═════ PROVIDED DATA ═════

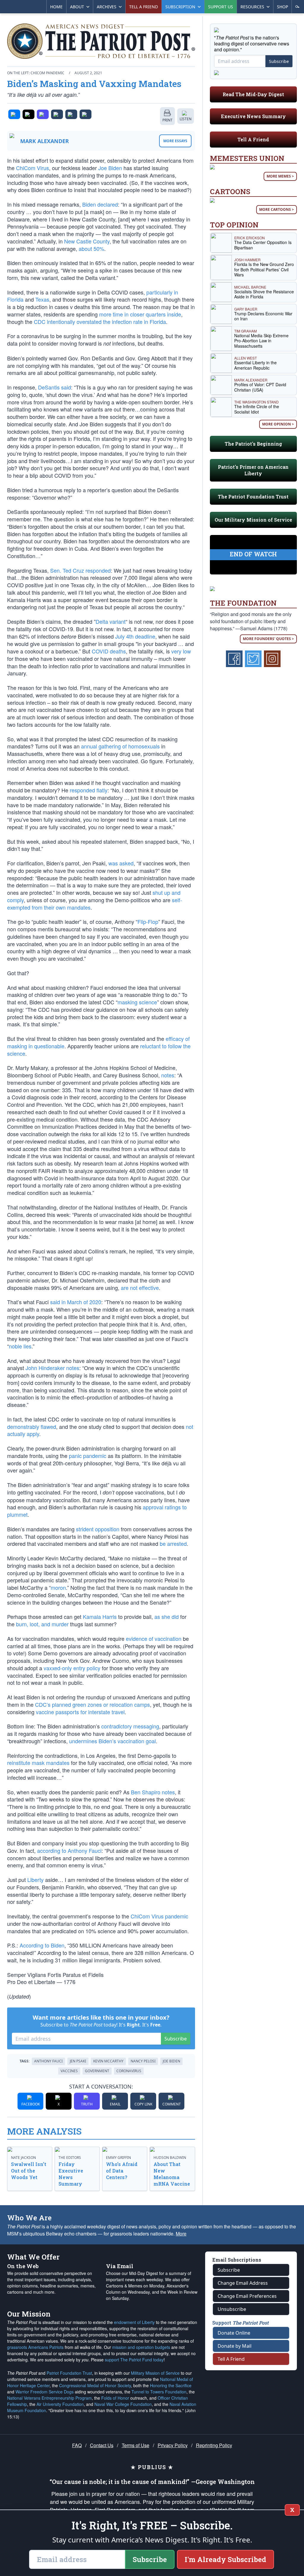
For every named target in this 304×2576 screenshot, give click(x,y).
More (181, 2233)
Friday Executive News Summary (70, 2174)
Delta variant (111, 621)
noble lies (20, 1346)
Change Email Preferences (247, 2296)
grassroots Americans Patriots (35, 2347)
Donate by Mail (234, 2346)
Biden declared (100, 204)
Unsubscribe (232, 2309)
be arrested (173, 1543)
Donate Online (234, 2333)
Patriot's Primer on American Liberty (253, 470)
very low (181, 651)
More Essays (175, 140)
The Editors (69, 2157)
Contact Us (101, 2445)
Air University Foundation (60, 2404)
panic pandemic (87, 1455)
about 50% (91, 248)
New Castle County (87, 241)
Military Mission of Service (155, 2373)
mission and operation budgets (141, 2347)
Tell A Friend (253, 139)
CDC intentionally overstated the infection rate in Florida (100, 321)
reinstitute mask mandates (38, 1762)
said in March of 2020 (75, 1302)
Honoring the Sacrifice (170, 2385)
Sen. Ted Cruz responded (80, 570)
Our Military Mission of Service (253, 520)
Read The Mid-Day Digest (253, 94)
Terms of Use (135, 2445)
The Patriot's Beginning (253, 444)
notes (167, 1075)
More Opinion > (278, 424)
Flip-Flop (147, 921)
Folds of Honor (115, 2398)
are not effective (140, 1287)
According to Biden (42, 1945)
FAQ (77, 2445)
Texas (42, 299)
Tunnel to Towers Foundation (159, 2392)
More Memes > (280, 176)
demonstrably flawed (31, 1426)
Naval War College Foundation (123, 2404)
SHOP (282, 7)
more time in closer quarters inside (140, 314)
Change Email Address (243, 2283)
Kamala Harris (100, 1616)
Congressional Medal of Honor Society (95, 2385)
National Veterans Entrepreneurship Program (49, 2398)
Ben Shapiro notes (153, 1792)
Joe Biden (110, 168)
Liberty (35, 1879)
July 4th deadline (135, 636)
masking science (137, 1002)
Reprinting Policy (214, 2445)
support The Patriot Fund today (134, 2360)
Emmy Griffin (118, 2157)
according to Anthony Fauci (69, 1850)
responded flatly (88, 790)
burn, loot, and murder (42, 1624)
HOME (56, 7)
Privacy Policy (173, 2445)
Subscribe (175, 2038)
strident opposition (97, 1529)
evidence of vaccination (153, 1638)
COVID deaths (109, 651)
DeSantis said (54, 387)
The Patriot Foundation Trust (253, 496)
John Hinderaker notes (52, 1368)
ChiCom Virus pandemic (159, 1916)
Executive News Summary (253, 116)
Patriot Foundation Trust (69, 2373)
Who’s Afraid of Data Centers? (121, 2170)
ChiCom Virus (32, 168)
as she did (166, 1616)
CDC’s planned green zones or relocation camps (92, 1704)
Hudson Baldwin (169, 2157)
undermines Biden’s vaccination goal (112, 1741)
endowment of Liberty (134, 2322)
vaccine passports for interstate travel (80, 1712)
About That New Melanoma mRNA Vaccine (171, 2174)
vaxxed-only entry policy (72, 1668)
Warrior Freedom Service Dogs (44, 2392)
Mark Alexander (44, 141)
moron (58, 1587)
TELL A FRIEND (143, 7)
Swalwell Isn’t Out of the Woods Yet (28, 2170)
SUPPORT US (220, 7)
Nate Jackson (23, 2157)
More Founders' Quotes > (268, 638)
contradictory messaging (130, 1726)
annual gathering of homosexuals (120, 746)
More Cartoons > (276, 209)
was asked (121, 863)
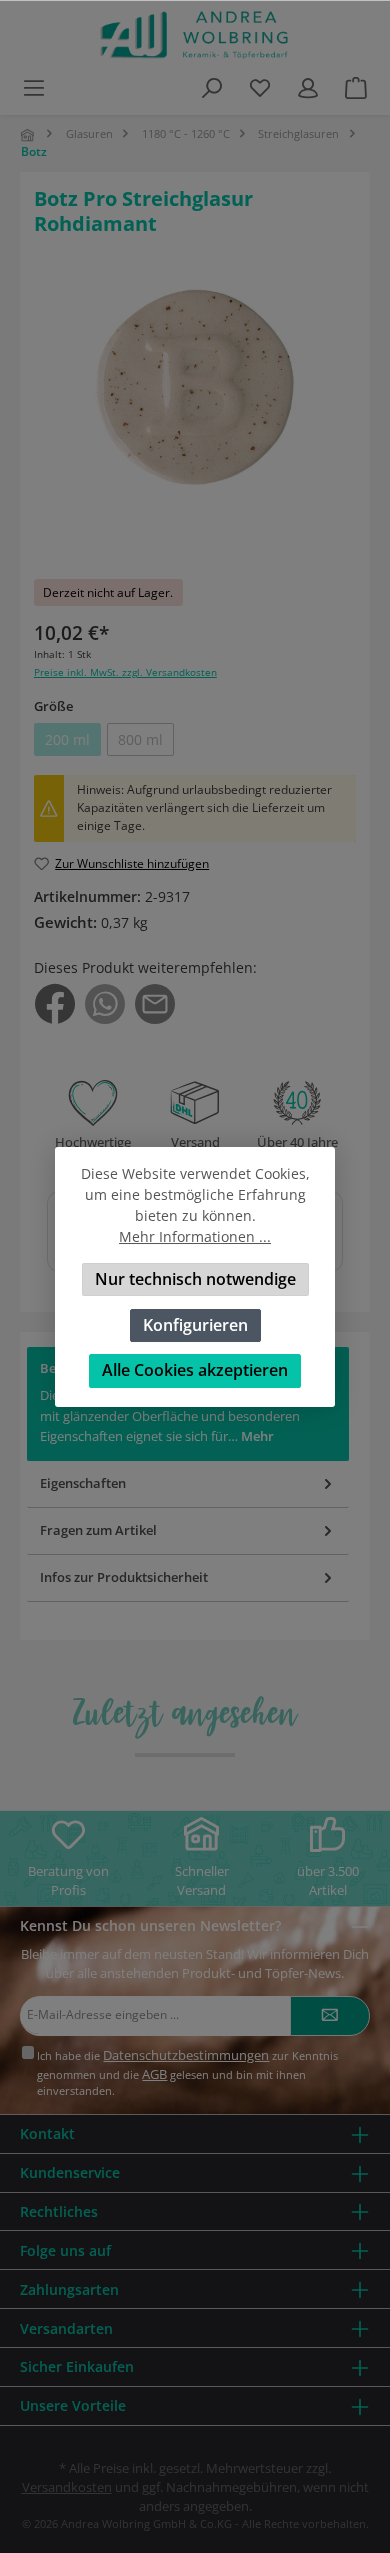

═════

Beginning with the line above that contains "Flip-Flop (147, 921)", copy each line exactly up to and including the line that contains "ChiCom Virus pandemic (159, 1916)", and go no further.

Flip-Flop (147, 921)
Folds of Honor (115, 2398)
are not effective (140, 1287)
According to Biden (42, 1945)
FAQ (77, 2445)
Texas (42, 299)
Tunnel to Towers Foundation (159, 2392)
More Memes > (280, 176)
demonstrably flawed (31, 1426)
Naval War College Foundation (123, 2404)
SHOP (282, 7)
more time in closer quarters inside (140, 314)
Change Email Address (243, 2283)
Kamala Harris (100, 1616)
Congressional Medal of Honor Society (95, 2385)
National Veterans Entrepreneurship Program (49, 2398)
Ben Shapiro notes (153, 1792)
Joe Biden (110, 168)
Liberty (35, 1879)
July 4th deadline (135, 636)
masking science (137, 1002)
Reprinting Policy (214, 2445)
support The Patriot Fund today (134, 2360)
Emmy Griffin (118, 2157)
according to Anthony Fauci (69, 1850)
responded flatly (88, 790)
burn, loot, and murder (42, 1624)
HOME (56, 7)
Privacy Policy (173, 2445)
Subscribe (175, 2038)
strident opposition (97, 1529)
evidence of vaccination (153, 1638)
COVID deaths (109, 651)
DeSantis said (54, 387)
The Patriot Foundation Trust (253, 496)
John Hinderaker notes (52, 1368)
ChiCom Virus pandemic (159, 1916)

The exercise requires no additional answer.